Somatostatin given by continuous IV
One important drawback of the clinical application of somatostatin is its very short biological half-life of one to three minutes. This requires that somatostatin be given by continuous IV infusion. Octreotide is more resistant to tissue and serum peptidases. This, combined with higher receptor affinity, increases octreotide’s elimination half-life to approximately one and one-half hours and prolongs the duration of action of six to 12 hours. Although somatostatin must be administered by continuous infusion, octreotide may be given by subcutaneous injection of IV bolus.
The most frequent adverse reactions associated with both agents involve the GI system. These include diarrhea, steatorrhea, abdominal pain, nausea, vomiting, hypochlorhydria, and mild malabsorption. Most cases are mild to moderate in severity and tend to decrease over time. There are reports of central nervous system effects such as dizziness, headache, weakness, fatigue, blurred vision, and anxiety with octreotide. Octreotide is associated with less rebound hypersecretion of hormones when its effect tapers off, but hypoglycemia may be seen following octreotide and somatostatin administration.
Compared with somatostatin, octreotide produces a less marked hypoglycemia, less inhibition of splanchnic glucose output, and a diminished rebound phenomenon after infusion. The duration of insulin suppression is shorter following chronic therapy. No rebound hypersecretion of GH is seen following administration of octreotide in contrast to somatostatin withdrawal. In a prospective study, baseline thyroid hormone levels, thyroid-stimulating hormone, cortisol, and gonadotropins were not altered by octreotide.

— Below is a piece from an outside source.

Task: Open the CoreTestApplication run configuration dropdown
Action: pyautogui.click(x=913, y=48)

However, there has been a report of hypothyroidism with octreotide. Several cases of cholelithiasis or cholecystitis associated with chronic octreo - tide administration have been reported. Somato statin may transiently increase blood pressure and pulse slightly. Ventricular premature systoles have been seen in patients treated with somatostatin. However, no adverse cardiac effects have been reported with octreotide.

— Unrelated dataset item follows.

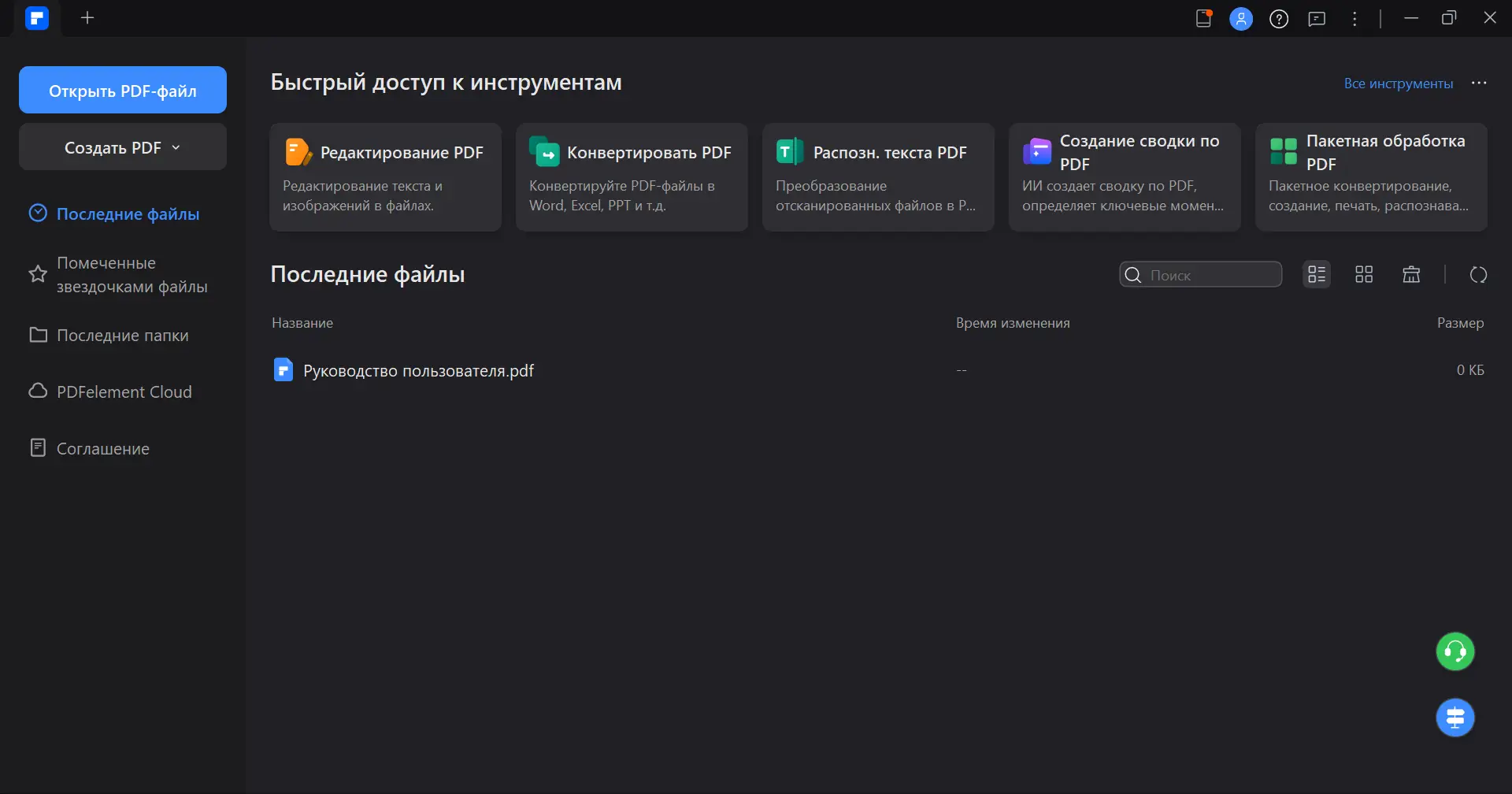Open the help question mark icon
Screen dimensions: 1512x794
(x=1279, y=18)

Dosages differ for the two drugs
Problems could occur when somatostatin is prescribed inadvertently instead of octreotide. Because of octreotide’s greater potency and selectivity, lower dosages are required when this drug is used. For example, when used acutely to treat patients with bleeding esophageal varices, somatostatin is usually administered with a 250 mg bolus, followed by 250 mg/hr continuous IV infusion. Octreotide is generally infused at 5 mg to 100 mg/hr for this use.
A higher dose of octreotide may increase the chances of a patient experiencing significant adverse reactions, such as hypoglycemia. Though not as likely, somatostatin administered by the incorrect route (i.e., IV bolus or subQ) probably would not be effective. If octreotide is prescribed using somatostatin’s dosage, it would be very expensive. For instance, if octreotide is given for esophageal varices at somatostatin dosages (i.e., 250 mg bolus and 250 mg/hr for six hours), the patient charge is $567, substantially more than that for conventional doses of octreotide ($214).
There is also a logistical problem. Somatostatin must be obtained through the Drug Orphan Program. When octreotide is prescribed, it is readily available. To minimize the confusion between somatostatin and octreotide, physicians should specify octreotide, rather than the trade name Sandostatin, and the two should not be used interchangeably. Likewise, when evaluating these agents in the literature, the drug being used, and the corresponding dose should be confirmed.